What is needed: Some of the lines below need repeating. Reproduce exactly those between the lines holding "Given: Click Privacy" and "Given: Click the 3 Sep 11:00 time label", inclusive.

================

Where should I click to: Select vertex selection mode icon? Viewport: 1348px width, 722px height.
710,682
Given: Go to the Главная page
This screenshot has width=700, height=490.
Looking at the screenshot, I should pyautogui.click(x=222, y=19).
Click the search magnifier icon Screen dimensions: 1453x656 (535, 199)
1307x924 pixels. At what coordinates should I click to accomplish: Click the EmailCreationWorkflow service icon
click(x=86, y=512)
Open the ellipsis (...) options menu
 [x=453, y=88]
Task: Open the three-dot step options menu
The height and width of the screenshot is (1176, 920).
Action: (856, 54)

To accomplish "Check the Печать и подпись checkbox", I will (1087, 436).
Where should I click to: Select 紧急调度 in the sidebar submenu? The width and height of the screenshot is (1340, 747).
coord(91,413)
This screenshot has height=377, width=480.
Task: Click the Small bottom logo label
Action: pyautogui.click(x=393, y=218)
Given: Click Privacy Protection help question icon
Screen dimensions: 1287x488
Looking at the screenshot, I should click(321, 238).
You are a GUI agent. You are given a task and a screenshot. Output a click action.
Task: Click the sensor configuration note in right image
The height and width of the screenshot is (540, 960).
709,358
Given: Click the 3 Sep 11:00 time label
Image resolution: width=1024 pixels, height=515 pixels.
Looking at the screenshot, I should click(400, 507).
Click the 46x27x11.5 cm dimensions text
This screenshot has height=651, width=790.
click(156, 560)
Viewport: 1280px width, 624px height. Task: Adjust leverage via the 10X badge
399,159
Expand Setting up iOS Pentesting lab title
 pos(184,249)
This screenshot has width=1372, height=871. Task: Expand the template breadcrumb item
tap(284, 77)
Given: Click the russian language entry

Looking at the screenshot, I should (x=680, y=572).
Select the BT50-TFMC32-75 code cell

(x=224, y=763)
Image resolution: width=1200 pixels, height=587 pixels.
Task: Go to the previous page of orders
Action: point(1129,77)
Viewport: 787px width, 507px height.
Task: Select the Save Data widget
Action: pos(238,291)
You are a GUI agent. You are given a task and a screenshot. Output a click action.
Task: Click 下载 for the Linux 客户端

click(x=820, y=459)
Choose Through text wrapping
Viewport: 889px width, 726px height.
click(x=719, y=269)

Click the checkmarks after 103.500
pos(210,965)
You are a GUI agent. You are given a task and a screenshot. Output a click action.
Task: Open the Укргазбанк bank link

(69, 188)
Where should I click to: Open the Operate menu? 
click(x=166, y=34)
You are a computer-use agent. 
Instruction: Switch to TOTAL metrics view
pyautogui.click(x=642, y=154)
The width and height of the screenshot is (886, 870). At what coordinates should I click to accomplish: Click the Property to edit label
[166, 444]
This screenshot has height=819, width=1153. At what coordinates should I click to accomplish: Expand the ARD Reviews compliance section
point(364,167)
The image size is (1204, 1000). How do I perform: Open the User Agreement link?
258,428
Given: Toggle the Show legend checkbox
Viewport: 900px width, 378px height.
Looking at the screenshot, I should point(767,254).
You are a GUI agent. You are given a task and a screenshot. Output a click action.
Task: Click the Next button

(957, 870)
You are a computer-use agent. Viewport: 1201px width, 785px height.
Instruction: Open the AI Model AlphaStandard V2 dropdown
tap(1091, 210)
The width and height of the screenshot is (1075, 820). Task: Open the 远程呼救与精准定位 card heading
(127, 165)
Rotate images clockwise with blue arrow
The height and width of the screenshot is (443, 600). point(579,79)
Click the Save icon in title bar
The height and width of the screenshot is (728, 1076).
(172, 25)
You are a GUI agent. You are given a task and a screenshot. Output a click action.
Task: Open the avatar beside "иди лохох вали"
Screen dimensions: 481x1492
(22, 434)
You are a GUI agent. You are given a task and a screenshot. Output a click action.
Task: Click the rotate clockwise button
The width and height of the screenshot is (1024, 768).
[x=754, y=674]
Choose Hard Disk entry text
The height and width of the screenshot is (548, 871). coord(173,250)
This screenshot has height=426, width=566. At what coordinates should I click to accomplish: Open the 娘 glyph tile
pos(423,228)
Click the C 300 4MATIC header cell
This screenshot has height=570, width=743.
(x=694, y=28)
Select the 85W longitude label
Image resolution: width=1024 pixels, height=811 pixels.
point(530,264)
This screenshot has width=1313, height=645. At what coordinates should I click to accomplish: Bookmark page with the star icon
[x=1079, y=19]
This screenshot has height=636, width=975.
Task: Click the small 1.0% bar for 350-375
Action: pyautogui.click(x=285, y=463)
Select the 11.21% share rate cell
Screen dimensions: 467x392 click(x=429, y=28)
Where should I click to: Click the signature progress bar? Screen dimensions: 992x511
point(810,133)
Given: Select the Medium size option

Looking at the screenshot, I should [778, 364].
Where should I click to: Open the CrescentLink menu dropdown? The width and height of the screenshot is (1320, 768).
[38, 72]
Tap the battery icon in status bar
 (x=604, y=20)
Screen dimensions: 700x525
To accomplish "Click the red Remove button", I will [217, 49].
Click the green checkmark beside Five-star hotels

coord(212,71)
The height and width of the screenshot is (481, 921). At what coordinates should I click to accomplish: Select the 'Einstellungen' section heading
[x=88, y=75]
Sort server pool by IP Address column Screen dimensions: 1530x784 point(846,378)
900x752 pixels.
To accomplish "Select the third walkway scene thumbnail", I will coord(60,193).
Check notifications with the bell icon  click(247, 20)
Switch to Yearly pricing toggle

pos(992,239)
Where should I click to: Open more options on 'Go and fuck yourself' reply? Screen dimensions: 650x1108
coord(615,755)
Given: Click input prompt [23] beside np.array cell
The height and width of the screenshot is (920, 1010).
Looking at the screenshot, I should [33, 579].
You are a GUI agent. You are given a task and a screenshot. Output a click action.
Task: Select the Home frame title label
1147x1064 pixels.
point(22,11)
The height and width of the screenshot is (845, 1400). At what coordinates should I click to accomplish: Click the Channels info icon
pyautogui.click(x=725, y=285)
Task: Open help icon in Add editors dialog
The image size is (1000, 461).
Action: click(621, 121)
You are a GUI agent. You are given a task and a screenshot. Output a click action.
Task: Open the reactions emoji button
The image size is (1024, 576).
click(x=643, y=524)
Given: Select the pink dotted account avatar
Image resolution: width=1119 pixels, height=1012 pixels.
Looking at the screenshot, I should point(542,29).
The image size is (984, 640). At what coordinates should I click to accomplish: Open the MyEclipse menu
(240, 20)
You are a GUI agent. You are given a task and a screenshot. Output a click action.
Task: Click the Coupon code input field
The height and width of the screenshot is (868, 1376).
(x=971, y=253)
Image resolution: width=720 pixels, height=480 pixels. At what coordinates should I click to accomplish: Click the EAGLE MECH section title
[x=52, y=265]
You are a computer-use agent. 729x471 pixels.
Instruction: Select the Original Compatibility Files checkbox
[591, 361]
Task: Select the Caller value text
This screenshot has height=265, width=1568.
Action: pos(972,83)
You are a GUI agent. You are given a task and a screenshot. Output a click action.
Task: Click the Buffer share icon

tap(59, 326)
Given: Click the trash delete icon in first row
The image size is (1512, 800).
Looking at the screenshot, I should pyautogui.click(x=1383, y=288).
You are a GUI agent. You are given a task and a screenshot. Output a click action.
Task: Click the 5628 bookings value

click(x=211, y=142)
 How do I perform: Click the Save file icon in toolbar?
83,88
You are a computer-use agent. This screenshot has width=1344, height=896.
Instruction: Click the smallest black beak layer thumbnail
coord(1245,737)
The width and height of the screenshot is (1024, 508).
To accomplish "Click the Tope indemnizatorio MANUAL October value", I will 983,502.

================

Solution to the exercise:
Given: Click Privacy Protection help question icon
Screen dimensions: 1287x488
Looking at the screenshot, I should click(321, 238).
You are a GUI agent. You are given a task and a screenshot. Output a click action.
Task: Click the sensor configuration note in right image
The height and width of the screenshot is (540, 960).
709,358
Given: Click the 3 Sep 11:00 time label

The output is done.